ASSIGNMENT: Rewrite the part of the records that opens with the line containing "This screenshot has height=777, width=1583." and closes with the line containing "center [111, 629].", replacing "particular element" with "specific element" and leaving everything else as it stands.

RECORDS TO USE:
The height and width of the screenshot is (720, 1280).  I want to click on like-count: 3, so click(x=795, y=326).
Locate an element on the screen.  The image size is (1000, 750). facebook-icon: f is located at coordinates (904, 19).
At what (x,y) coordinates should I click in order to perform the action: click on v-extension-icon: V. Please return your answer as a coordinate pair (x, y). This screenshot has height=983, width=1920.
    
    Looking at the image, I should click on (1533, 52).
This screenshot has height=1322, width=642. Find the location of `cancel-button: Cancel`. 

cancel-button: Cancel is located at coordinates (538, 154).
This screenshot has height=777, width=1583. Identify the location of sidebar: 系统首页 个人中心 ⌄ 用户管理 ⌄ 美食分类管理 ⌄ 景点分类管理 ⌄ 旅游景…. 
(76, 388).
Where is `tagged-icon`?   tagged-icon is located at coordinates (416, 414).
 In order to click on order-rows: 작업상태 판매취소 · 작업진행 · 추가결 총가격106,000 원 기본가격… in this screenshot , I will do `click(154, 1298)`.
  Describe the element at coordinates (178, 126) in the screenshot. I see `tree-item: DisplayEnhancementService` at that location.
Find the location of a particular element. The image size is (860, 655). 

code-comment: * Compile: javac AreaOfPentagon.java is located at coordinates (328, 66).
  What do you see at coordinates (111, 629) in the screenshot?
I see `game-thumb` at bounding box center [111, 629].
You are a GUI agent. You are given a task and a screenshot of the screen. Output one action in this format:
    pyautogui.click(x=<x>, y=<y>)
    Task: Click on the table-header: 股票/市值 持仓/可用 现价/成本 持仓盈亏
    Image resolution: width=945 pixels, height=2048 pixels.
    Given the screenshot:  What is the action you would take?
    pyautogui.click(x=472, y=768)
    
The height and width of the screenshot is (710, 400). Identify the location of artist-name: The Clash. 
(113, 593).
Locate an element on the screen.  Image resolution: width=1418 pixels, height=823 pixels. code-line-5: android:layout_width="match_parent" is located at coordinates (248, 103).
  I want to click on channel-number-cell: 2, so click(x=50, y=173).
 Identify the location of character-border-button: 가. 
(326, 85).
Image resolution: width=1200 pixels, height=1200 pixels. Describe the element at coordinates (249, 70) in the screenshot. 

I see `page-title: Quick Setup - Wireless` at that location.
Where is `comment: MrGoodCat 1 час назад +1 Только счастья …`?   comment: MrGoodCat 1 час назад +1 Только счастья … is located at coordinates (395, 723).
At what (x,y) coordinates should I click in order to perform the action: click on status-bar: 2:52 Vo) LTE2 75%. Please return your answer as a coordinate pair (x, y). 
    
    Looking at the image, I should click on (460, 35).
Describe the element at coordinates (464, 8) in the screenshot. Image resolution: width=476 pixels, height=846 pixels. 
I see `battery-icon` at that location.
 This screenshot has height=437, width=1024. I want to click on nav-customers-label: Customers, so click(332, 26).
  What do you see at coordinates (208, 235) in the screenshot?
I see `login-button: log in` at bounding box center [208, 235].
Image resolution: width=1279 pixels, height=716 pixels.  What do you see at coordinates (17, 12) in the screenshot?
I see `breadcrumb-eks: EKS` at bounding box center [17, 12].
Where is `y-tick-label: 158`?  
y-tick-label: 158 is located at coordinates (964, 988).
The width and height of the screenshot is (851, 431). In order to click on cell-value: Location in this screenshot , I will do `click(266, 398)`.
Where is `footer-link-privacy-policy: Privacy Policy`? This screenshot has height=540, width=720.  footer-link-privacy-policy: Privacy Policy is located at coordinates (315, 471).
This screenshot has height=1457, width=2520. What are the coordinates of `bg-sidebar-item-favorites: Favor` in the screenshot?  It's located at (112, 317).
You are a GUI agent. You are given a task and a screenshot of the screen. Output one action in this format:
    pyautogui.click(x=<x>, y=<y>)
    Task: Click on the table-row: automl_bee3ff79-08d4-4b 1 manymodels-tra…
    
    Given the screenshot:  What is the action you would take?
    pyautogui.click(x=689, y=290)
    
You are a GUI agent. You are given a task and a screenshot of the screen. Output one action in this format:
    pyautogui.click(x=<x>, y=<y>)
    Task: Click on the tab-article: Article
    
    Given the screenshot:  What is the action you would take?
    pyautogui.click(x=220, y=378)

FINISHED EXERCISE:
This screenshot has height=777, width=1583. Identify the location of sidebar: 系统首页 个人中心 ⌄ 用户管理 ⌄ 美食分类管理 ⌄ 景点分类管理 ⌄ 旅游景…. 
(76, 388).
Where is `tagged-icon`?   tagged-icon is located at coordinates (416, 414).
 In order to click on order-rows: 작업상태 판매취소 · 작업진행 · 추가결 총가격106,000 원 기본가격… in this screenshot , I will do `click(154, 1298)`.
  Describe the element at coordinates (178, 126) in the screenshot. I see `tree-item: DisplayEnhancementService` at that location.
Find the location of a specific element. The image size is (860, 655). 

code-comment: * Compile: javac AreaOfPentagon.java is located at coordinates (328, 66).
  What do you see at coordinates (111, 629) in the screenshot?
I see `game-thumb` at bounding box center [111, 629].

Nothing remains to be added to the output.